This release contains new features, several notable changes, and some bug fixes.
Please download the RAJA-v0.10.0.tar.gz file below. The others will not work due to the way RAJA uses git submodules.
Notable changes include:
- Added CUDA block direct execution policies, which can be used to map loop iterations directly to CUDA thread blocks. These are analogous to the pre-existing thread direct policies. The new block direct policies can provide better performance for kernels than the block loop policies when load balancing may be an issue. Please see the RAJA User Guide for a description of all available RAJA execution policies.
- Added a plugin registry feature that will allow plugins to be linked into RAJA that can act before and after kernel launches. One benefit of this is that RAJA no longer has an explicit CHAI dependency if RAJA is used with CHAI. Future benefits will include integration with other tools for performance analysis, etc.
- Added a shift method to RAJA::View, which allows one to create a new view object from an existing one that is shifted in index space from the original. Please see the RAJA User Guide for details.
- Added support for RAJA::TypedView and RAJA::TypedOffsetLayout, so that the index type can be specified as a template parameter.
- Added helper functions to convert a RAJA::Layout object to a RAJA::OffsetLayout object and RAJA::TypedLayout to RAJA::TypedOffsetLayout. Please see the RAJA User Guide for details.
- Added a bounds checking option to RAJA Layout types as a debugging feature. This is a compile-time option that will report user errors when given View or Layout indices are out-of-bounds.
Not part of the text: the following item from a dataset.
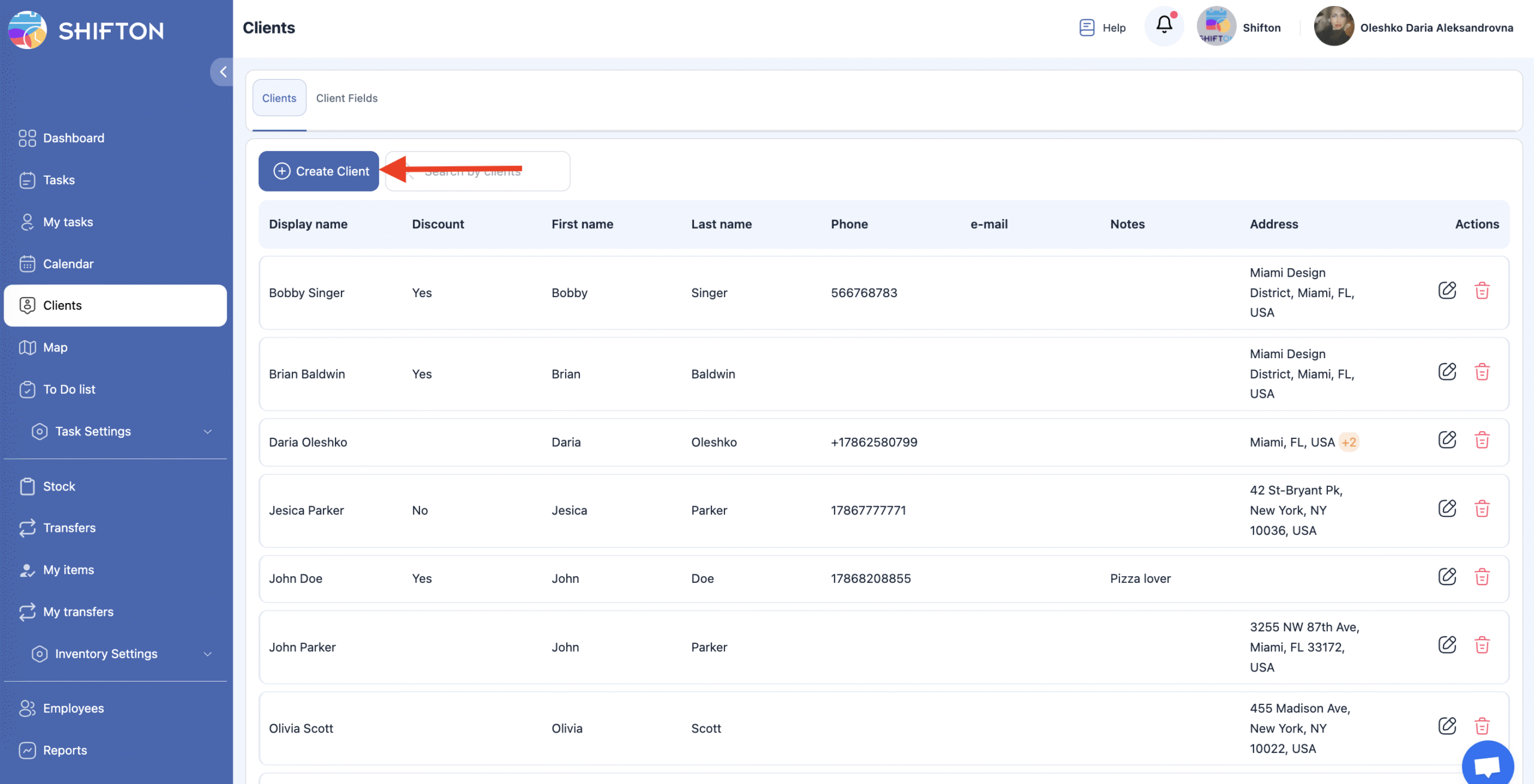Screen dimensions: 1534x784
Task: Open the chat support bubble
Action: pos(1487,765)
See View/Layout section in the RAjA User Guide for instructions on enabling this and how this feature works.
- We've added a RAJA Template Project on GitHub, which shows how to use RAJA in an application, either as a Git submodule or as an externally installed library that you link your application against. It is available here: https://github.com/LLNL/RAJA-project-template. It is also linked to the main RAJA project page on GitHub.
- Various user documentation improvements.
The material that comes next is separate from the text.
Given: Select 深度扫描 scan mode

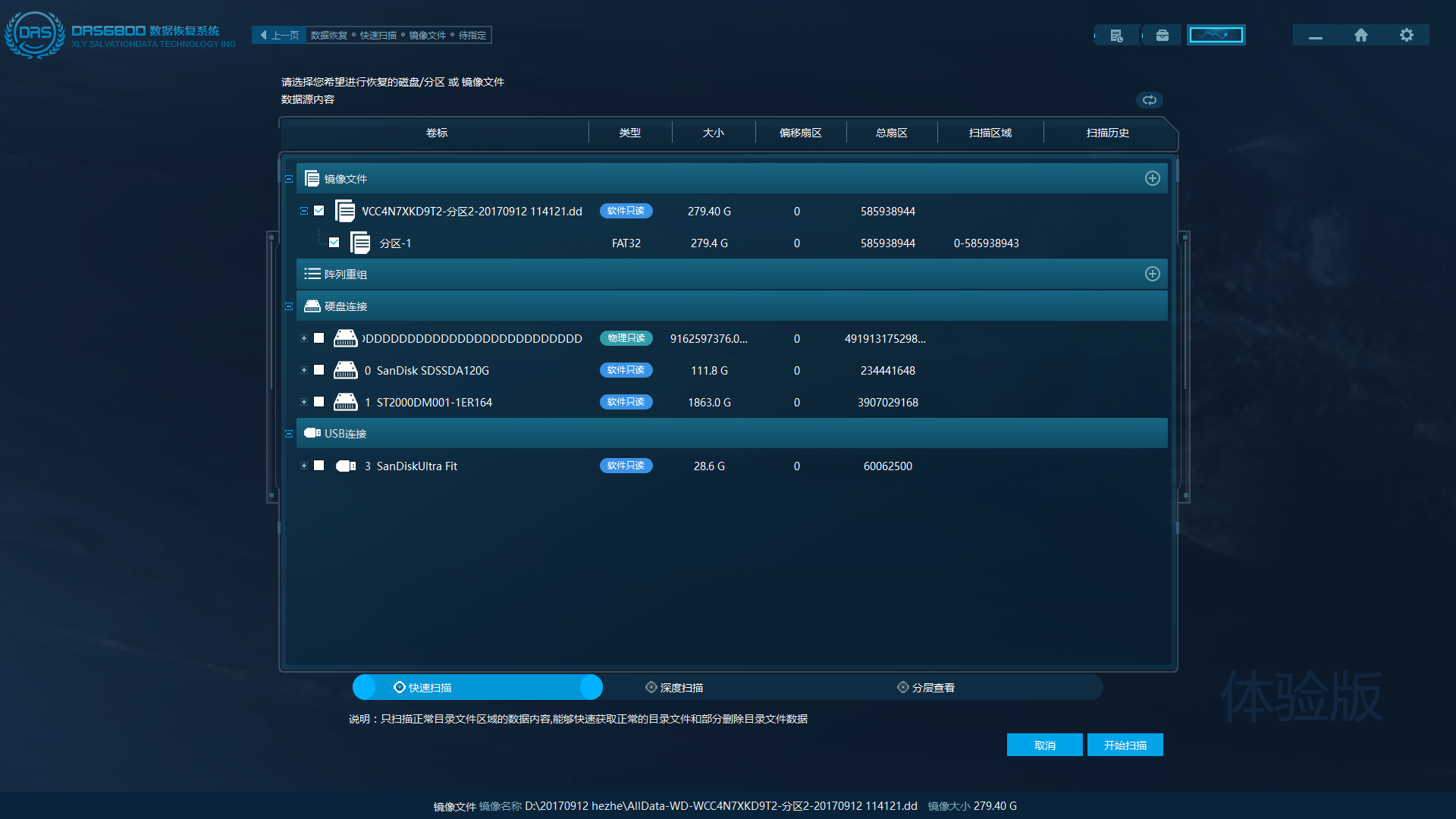Looking at the screenshot, I should [x=673, y=687].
- The type alias RAJA::IndexSet that was marked deprecated previously has been removed. Now, all index set usage must use the type RAJA::TypedIndexSet and specify all segment types (as template parameters) that the index set may potentially hold.
- Fix for issue in OpenMP target offload back-end that previously caused some RAJA Performance Suite kernels to seg fault when built with the XL compiler.
- Removed an internal RAJA class constructor to prevent users to do potentially incorrect, and very difficult to hunt down, things in their code that are technically not supported in RAJA, such as inserting RAJA::statement::CudaSyncThreads() in arbitrary places inside a lambda expression.
- RAJA now enforces a minimum CUDA compute capability of sm_35. Users can use the CMake variable 'CUDA_ARCH' to specify this. If not specified, the value of sm_35 will be used and an informational message will be emitted indicating this. If a user attempts to set the value lower than sm_35, CMake will error out and a message will be emitted indicating why this happened.
- Transition to using camp as a submodule after its open source release (https://github.com/llnl/camp).
- Made minimum required CMake version 3.9.
- Update BLT build system submodule to newer version (SHA-1 hash: 96419df).
- Cleaned up compiler warnings in OpenMP target back-end implementation.